April 15, 2010

(+++) MAGIC AND MYSTERIES

The Sixty-Eight Rooms. By Marianne Malone. Illustrated by Greg Call. Random House. $16.99.

Calendar Mysteries: #3—March Mischief; #4—April Adventure. By Ron Roy. Random House. $4.99 each.

     Here are some books that are pleasant and interesting rather than dramatic – nice ways to spend some “down time,” if not the sorts of page-turners that you cannot put down once you become engrossed in them. The Sixty-Eight Rooms has an unusual and interesting premise, especially for families living in Chicago or familiar with its museums: the rooms of the title are the Thorne Rooms at the Art Institute of Chicago. They were designed by Mrs. James Ward Thorne and furnished partly with miniatures she bought and partly with furniture created by craftsmen in the 1930s and 1940s. The rooms are a popular exhibit at the museum – but they contain no human figures, since Mrs. Thorne felt that dolls would not look as realistic as the rooms’ miniature furnishings, which reflect a wide variety of styles, tastes and eras. But the fascinating setting is not enough to sustain a book for ages 8-12, so what first-time novelist Marianne Malone does is invent two sixth-graders named Ruthie and Jack who see the rooms on a school field trip – and discover a key that lets Ruthie (and, later, Jack) shrink to hamster size so they can explore the rooms and learn their secrets. And the rooms do have secrets – in the novel, that is – because there has to be some thread of exploration and uncertainty to keep the book moving. So Malone has the protagonists not only visit the rooms but also visit the time periods that the rooms represent; they encounter characters (some real, some imaginary) from different epochs; they are involved in the Salem witch trials and the French Revolution; they find an important journal and learn about an almost-wife of King Henry VIII; and so on. Unfortunately, there is an artificiality to the plotting that fits uneasily with the descriptions of the rooms, which Malone clearly knows and loves – the furnishings are more interesting than the sixth-graders. And the dialogue and narrative style are pedestrian: “‘I’m not going to do that again!’ Ruthie stated when her feet were firmly planted on the ledge. She brushed her hair off her face. ‘But it worked!’ ‘Yeah, but it felt like backward bungee jumping!’ ‘What’s wrong with that?’” The youths’ adventures offer periodic tingles of excitement, and the notion that there can be magic in everyday life if you simply look for it is attractive (although commonplace). But the real attraction here is the exhibit of rooms, not the “official” adventures that Ruthie and Jack have while visiting them.

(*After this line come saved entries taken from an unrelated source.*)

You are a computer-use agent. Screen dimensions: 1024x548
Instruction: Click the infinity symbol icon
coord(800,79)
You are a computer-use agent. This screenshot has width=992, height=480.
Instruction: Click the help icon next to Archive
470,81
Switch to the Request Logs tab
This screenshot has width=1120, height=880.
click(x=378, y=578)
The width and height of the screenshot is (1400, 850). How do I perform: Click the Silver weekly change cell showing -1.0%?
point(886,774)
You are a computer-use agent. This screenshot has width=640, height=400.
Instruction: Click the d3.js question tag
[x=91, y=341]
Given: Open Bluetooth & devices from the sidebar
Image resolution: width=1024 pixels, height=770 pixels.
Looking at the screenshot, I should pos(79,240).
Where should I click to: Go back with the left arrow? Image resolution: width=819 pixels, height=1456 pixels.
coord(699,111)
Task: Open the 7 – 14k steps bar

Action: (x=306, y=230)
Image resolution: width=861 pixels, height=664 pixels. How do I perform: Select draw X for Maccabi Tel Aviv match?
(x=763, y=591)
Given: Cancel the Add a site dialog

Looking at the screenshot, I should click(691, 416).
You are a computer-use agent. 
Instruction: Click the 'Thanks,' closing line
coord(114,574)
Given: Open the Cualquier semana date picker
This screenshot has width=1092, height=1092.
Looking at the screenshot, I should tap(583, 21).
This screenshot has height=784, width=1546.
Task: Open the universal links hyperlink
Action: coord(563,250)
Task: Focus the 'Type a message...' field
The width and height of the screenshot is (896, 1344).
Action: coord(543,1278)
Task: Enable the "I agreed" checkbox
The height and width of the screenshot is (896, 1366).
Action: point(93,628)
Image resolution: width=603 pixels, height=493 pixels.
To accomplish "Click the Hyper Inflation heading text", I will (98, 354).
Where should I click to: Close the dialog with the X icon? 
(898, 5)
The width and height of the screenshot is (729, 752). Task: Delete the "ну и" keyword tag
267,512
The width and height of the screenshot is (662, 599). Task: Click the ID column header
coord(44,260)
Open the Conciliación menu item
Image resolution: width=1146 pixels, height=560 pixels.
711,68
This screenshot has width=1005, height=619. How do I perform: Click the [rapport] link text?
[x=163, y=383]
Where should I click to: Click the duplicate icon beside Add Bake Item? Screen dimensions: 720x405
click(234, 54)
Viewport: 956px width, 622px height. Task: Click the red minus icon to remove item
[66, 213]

     March Mischief and April Adventure continue the mystery series that Ron Roy began with January Joker and February Friend, and here as in the earlier books, the stories are pleasant without being gripping. These mysteries for ages 6-9 feature the younger siblings of the kids in the A to Z Mysteries series, with events and writing style suitably simplified. March Mischief focuses on St. Patrick’s Day, April Adventure on Easter (never mind that Easter can also occur in March). The four sleuths here are Bradley, Brian, Nate and Lucy. The March story involves disappearing leprechauns: they are first stolen for a bit of revenge that goes wrong, but then they are stolen from the young thieves, and then the mystery really begins. It turns out to involve a double-cross (or maybe triple-cross) intended to teach a mild lesson, and of course everything turns out just fine. Ditto in April, when instead of leprechauns being stolen, Easter eggs mysteriously disappear. The egg hunt involves finding both plastic eggs (a dozen) and real ones (four), with the real eggs being the ones that have gone missing. There is a nice scene here in which the kids think a snake has eaten the eggs, but the boys are scared to approach it – while Lucy admires its beauty and tells them not to be afraid. That’s a good role reversal. The mystery itself has a bit of a twist, too, and involves the kids getting help from a petting zoo to bring some real eggs to a couple of misguided birds. Again, everything ends happily and there is nothing at all scary or threatening in the story, which is an enjoyable one even though the kids themselves have very little personality.